Nun steht ein anderes Werk im Fokus von Aktivist*innen: Die Installation "Broken" des Künstlers Dennis Meseg aus 222 Schaufensterpuppen soll eigentlich auf Gewalt gegen Frauen aufmerksam machen - zieht bis jetzt aber auch eine Menge bad press an. Aktivist*innen kritisieren die durch Meseg zugeteilte Opferrolle der von Gewalt betroffenen Personen und formen sich unter dem Hashtag #stillnotbroken zum Gegenprotest.
Die Schaufensterpuppen-Armee des Künstlers, die schon in mehreren deutschen Städten zu sehen war, soll die Masse betroffener Frauen und deren Herabwürdigung als "Püppchen" visualisieren, rotes Klebeband auf den Puppen "Verletzungen" darstellen, Sticker mit Mantras wie "Schäm dich nicht!" oder "Talk About It!" möchten Betroffene ermutigen. Sein Werk habe – natürlich! – hohen symbolischen Wert, so der Künstler.

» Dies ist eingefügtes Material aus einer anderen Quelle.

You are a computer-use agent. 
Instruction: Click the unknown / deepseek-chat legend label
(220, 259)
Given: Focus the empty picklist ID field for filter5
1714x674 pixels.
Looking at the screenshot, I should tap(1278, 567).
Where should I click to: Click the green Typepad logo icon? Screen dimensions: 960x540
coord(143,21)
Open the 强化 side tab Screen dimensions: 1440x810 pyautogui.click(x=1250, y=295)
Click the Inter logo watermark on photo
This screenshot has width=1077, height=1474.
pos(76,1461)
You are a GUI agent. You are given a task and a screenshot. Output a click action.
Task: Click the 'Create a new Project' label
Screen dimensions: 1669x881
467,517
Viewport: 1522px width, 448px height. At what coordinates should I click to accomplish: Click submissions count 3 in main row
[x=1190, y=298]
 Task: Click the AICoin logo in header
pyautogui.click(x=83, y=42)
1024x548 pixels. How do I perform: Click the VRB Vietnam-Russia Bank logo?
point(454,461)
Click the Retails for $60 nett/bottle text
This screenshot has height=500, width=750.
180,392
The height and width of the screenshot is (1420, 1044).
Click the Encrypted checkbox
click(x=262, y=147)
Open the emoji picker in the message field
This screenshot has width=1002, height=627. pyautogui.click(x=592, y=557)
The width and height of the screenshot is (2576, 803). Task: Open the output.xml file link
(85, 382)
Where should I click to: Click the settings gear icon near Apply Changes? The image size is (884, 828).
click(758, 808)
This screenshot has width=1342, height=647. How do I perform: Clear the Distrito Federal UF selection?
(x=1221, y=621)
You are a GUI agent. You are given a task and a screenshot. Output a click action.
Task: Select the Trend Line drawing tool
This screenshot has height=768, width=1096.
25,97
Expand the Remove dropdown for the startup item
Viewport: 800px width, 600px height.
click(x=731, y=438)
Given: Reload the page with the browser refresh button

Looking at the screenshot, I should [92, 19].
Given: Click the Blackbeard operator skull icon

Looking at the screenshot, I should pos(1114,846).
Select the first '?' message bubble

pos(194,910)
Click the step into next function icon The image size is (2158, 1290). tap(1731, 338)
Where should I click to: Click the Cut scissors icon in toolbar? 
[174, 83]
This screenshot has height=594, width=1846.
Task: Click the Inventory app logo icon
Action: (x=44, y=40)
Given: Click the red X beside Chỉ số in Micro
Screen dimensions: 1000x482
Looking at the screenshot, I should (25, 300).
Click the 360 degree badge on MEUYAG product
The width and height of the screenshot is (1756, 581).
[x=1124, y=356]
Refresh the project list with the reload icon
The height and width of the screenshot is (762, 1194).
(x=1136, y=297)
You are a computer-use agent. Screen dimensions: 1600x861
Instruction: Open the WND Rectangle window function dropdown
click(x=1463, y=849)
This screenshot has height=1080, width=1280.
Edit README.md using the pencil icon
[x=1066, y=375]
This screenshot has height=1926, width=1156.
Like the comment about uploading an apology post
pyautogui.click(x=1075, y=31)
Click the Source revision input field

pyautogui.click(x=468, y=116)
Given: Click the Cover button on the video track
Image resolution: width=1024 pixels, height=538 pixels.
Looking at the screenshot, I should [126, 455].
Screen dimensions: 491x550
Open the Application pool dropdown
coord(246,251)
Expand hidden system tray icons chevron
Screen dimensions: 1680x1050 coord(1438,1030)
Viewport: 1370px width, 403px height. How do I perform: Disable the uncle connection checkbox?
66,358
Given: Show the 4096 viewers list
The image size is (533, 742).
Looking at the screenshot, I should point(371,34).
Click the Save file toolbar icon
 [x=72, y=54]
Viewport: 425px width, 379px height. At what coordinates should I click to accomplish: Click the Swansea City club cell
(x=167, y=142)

Die Aktion wurde ursprünglich vom Arbeitskreis Gleichstellung Rhein-Sieg in Bonn initiiert und dort im November aufgebaut. Zusätzlich wurden dort Hilfsangebote für von Gewalt Betroffene vorgestellt. Der Arbeitskreis wollte sich ursprünglich die Schaufensterpuppen aus einer Installation Mesegs zur Corona-Krise ausleihen, aber der Künstler bot an, ein neues Werk zum 25. November - dem Internationalen Tag für die Bekämpfung von Gewalt gegen Frauen - zu schaffen. Danach schloss Meseg eine Kooperation mit der Organisation Zonta und tingelt seither mit seinem Puppentheater durch Deutschland: Nach Stopps in Köln, Dresden, Hamburg, München und vielen anderen Städten wird die Tour am heutigen Donnerstag, dem Tag der Menschenrechte, auf dem Potsdamer Platz in Berlin enden.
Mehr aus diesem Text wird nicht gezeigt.